Give them a few toys to play with and let them know you’ll be able to give them more attention soon. Your child also will have big emotions while flying. He could be nervous, bored, tired, or scared; you have to be patient and remember that it’s all going to be okay. The flight ends eventually!
8. Keep Your Child Occupied During Take Off and Landing
Flying with toddlers and babies can be even more difficult during takeoff and landing. I
If they are old enough to understand, let them know that it is important they keep their seat belt on at this time because the plane might be a bit bumpy while taking off or landing. You should also keep your child occupied during these times by having books or other toys ready for him or her to play with while the plane taxis to and from the airport.
Giving your baby a pacifier helps with their ears popping and getting clogged during taking off. Chewing gum or eating a snack also helps with this.
9. Pack Plenty of Snacks and Toys
One of the easiest tips when flying alone with small children is to ensure they’re well fed. Pack plenty of snacks and toys before you board the airplane, so that your little one will have something to keep themselves occupied until it’s time for them to eat their meal. Keep in mind that the snacks and toys you pack for your child should be of the small variety to avoid them spilling everywhere.
You should definitely keep in mind that not all foods are ideal for flying, and TSA has rules when it comes to liquids. I like non-perishable items or fruit.
We bring goldfish crackers, bags of fruit, fruit snacks, granola bars, and some other goodies to keep them contained. Flights used to offers snacks, but Covid has changed the rules, so your flight may or may not offer snacks.
10. Use a Baby Carrier for Infants
When flying with babies and toddlers, consider wearing your infant in a baby carrier and putting the toddler in the stroller or wagon.
A baby carrier works by distributing the child’s weight across your back and shoulders rather than just on your hands and arms. Not only will this make it easier to carry your baby throughout the airport, but you’ll also be able to move around more easily in the airplane aisle. Plus, I love breastfeeding in baby carriers; it’s so discreet!
11. Seat Your Child Next to the Window
If possible, try and put your child next to the window on the airplane instead of by the aisle. My kids love to look out the window and see the clouds or whatever we are flying back. It’s a great way to keep toddlers and kids entertained during the flight.
Plus, you don’t have to worry about them taking off and running down the aisle or accidentally smacking a flight attendant.

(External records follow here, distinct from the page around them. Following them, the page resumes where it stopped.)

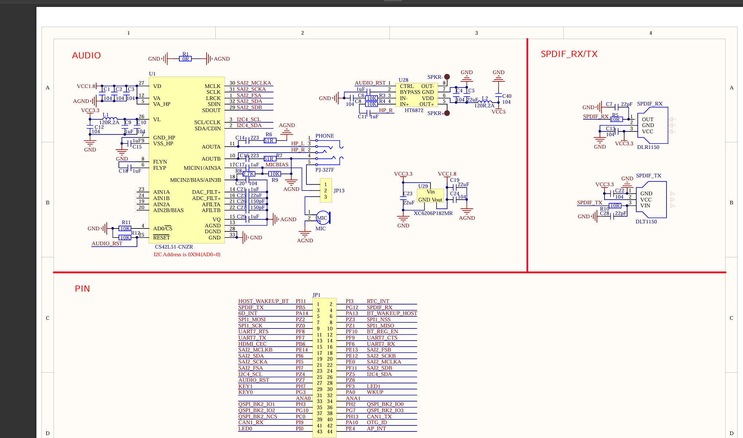Select the AUDIO_RST net label near R12
This screenshot has height=438, width=743.
(108, 243)
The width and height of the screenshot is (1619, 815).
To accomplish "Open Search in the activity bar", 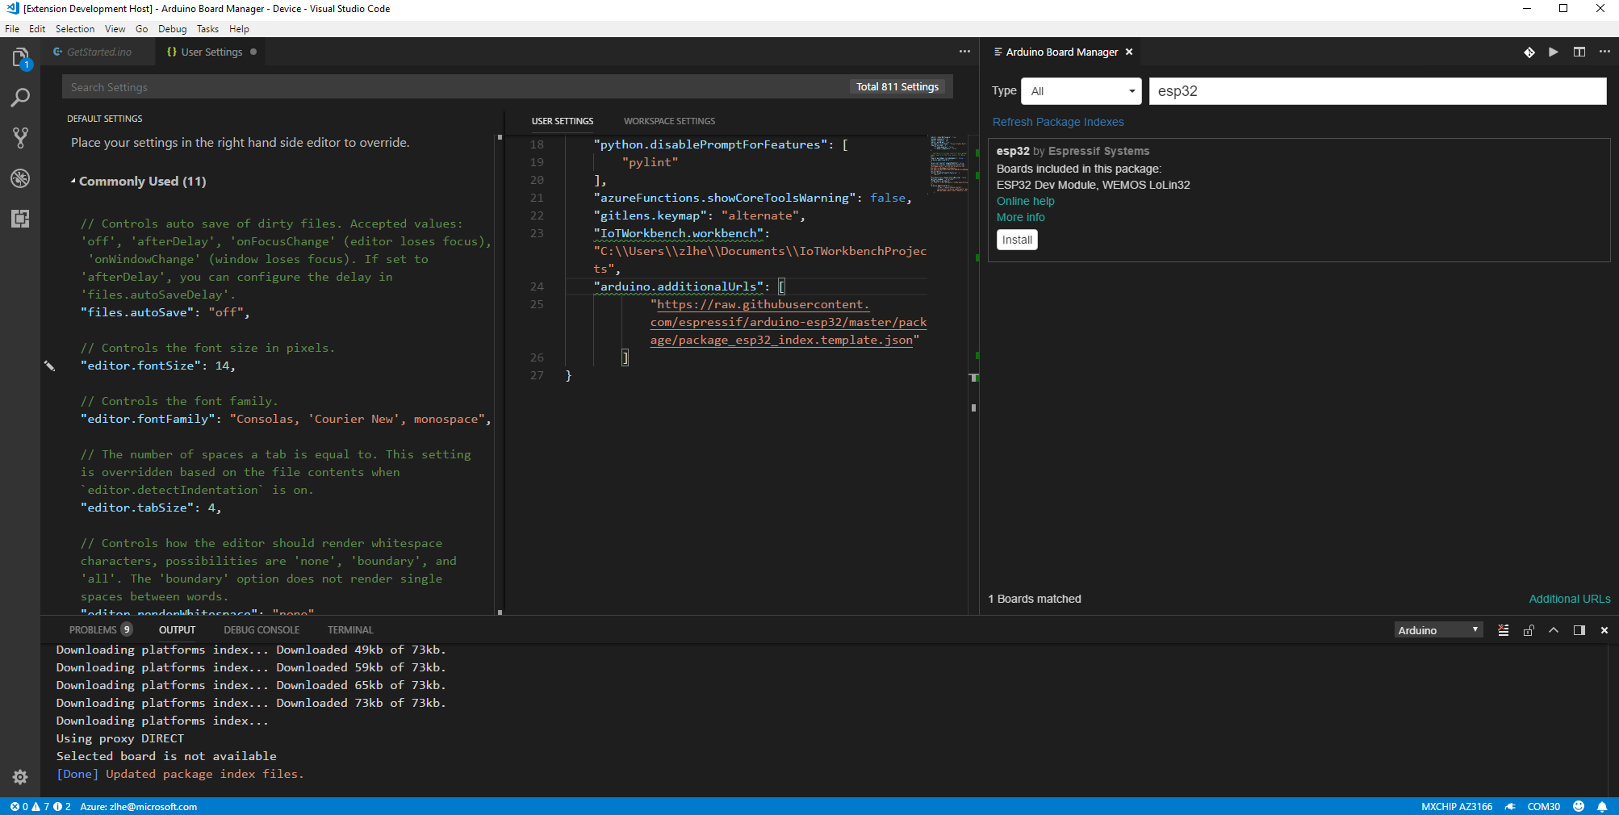I will coord(20,97).
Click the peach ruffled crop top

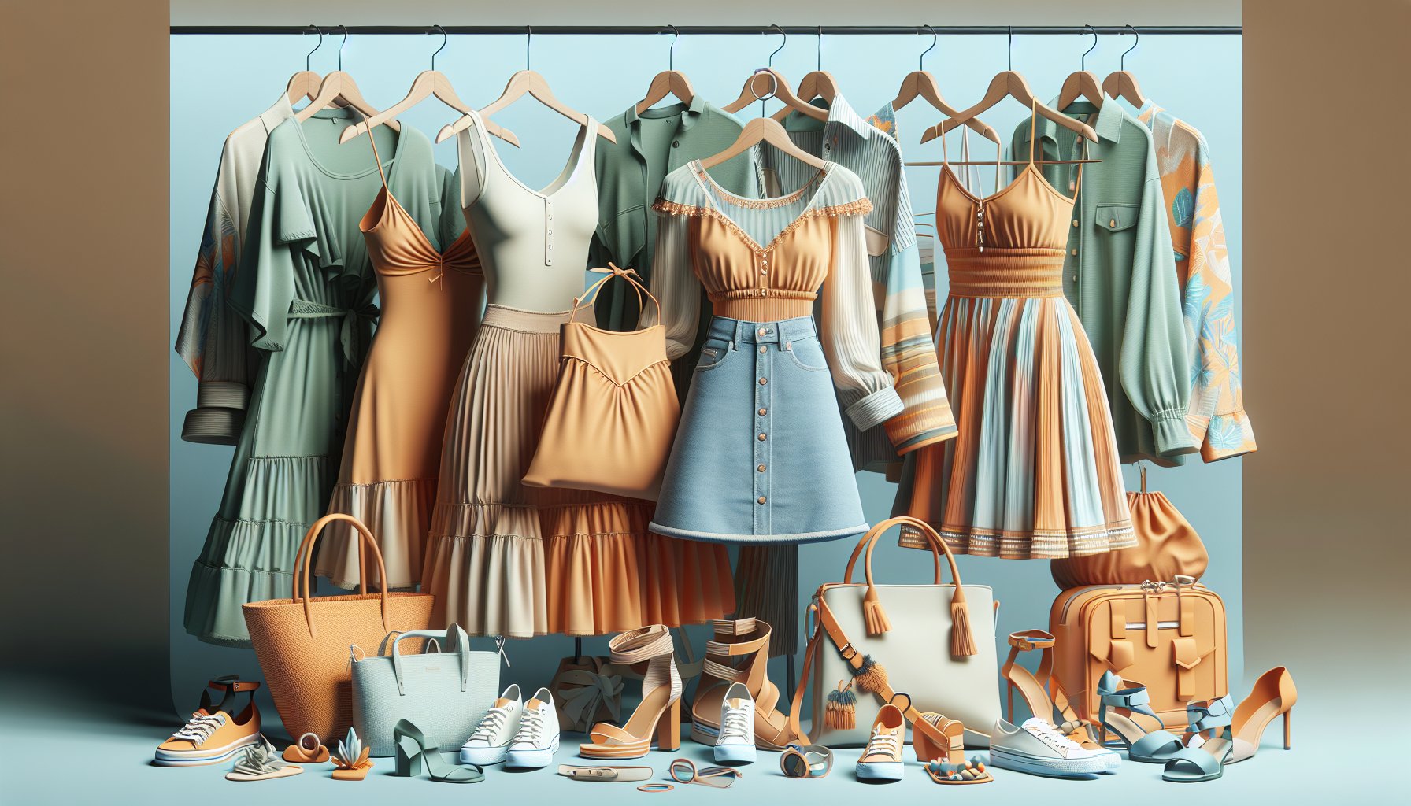[760, 252]
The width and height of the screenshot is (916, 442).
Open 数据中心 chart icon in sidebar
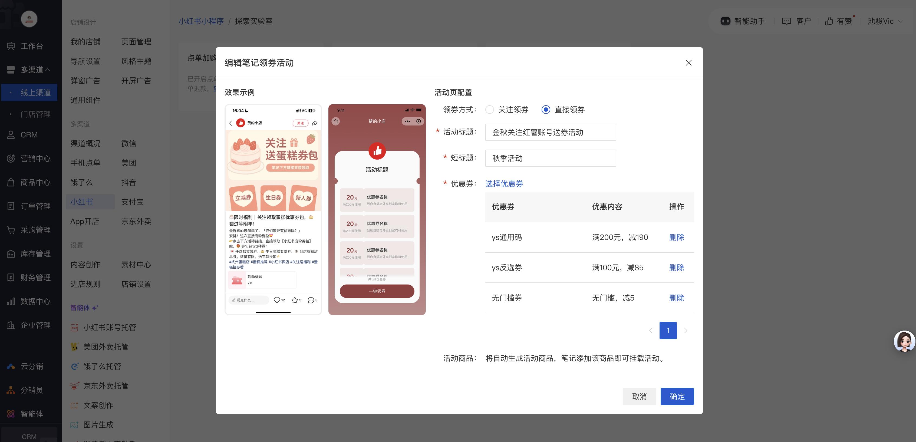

12. Don’t Be Afraid to Breastfeed While Flying
If you are flying with small children and need to feed your baby, do not be afraid to breastfeed while on the airplane. The person in front of you will likely not care, and if they do, don’t worry about them! Most airlines are supportive of breastfeeding mothers and encourage moms to feed their babies as needed.
A baby has to eat when a baby has to eat!
Before you know it, you’ll reach your destination, and the memories of flying alone with your kids will be in the past. These tips will help make the experience a little easier – trust me!